Cependant, lorsque, sans pour autant rendre par elles-mêmes inapplicables des dispositions réglementaires incompatibles avec elle, une loi crée une situation juridique nouvelle, il appartient au pouvoir réglementaire, afin d'assurer la pleine application de la loi, de tirer toutes les conséquences de cette situation nouvelle en apportant, dans un délai raisonnable, les modifications à la réglementation applicable qui sont rendues nécessaires par les exigences inhérentes à la hiérarchie des normes et, en particulier, aux principes généraux du droit tels que le principe d'égalité.

Dans le cas du pacte civil de solidarité, cette obligation impose au pouvoir réglementaire de mettre à jour l'ensemble des textes qui ouvrent des droits, créent des avantages ou, plus généralement, fixent une règle en se fondant sur la qualité de célibataire, de concubin ou de conjoint, de manière à rapprocher, en fonction de l'objet de chacun de ces textes, la situation du signataire d'un pacte civil de solidarité de celle applicable à l'une des trois qualités énumérées ci-dessus.

Il y a lieu de considérer que cette obligation a été remplie par les dispositions de l'article 6 du décret du 10 janvier 2011 relatif à la prise en compte du pacte civil de solidarité dans le régime indemnitaire des militaires et modifiant diverses dispositions relatives à la délégation de solde des militaires, lesquelles ont modifié l'article 3 du décret du 13 octobre 1959 afin de prévoir, pour le calcul de l'indemnité pour charges militaires, la prise en compte du partenaire du pacte civil de solidarité conclu par un militaire, comme est pris en compte le conjoint, sous réserve de la conclusion du pacte depuis deux années au moins. La différence de traitement ainsi instituée n'apparaît pas manifestement disproportionnée au regard des différences existant entre le régime juridique du mariage et celui du pacte civil de solidarité.
★ ★ ★ ★ ★ ★ ★
▶ **Description du problème**
Quelles sont les trois qualités énumérées dans l'extrait sur le pacte civil de solidarité, sur lesquelles se fondent les textes que le pouvoir réglementaire doit mettre à jour ?

▶ **Données fournies**
★ ★ ★ ★ ★ ★ ★
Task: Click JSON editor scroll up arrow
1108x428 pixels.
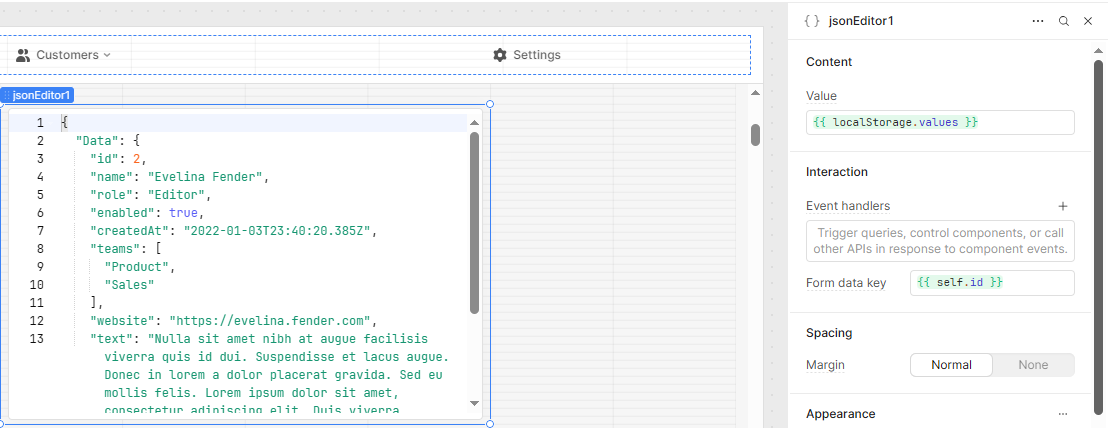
★ ★ ★ ★ ★ ★ ★
▶ **Résultat final**
célibataire, concubin, conjoint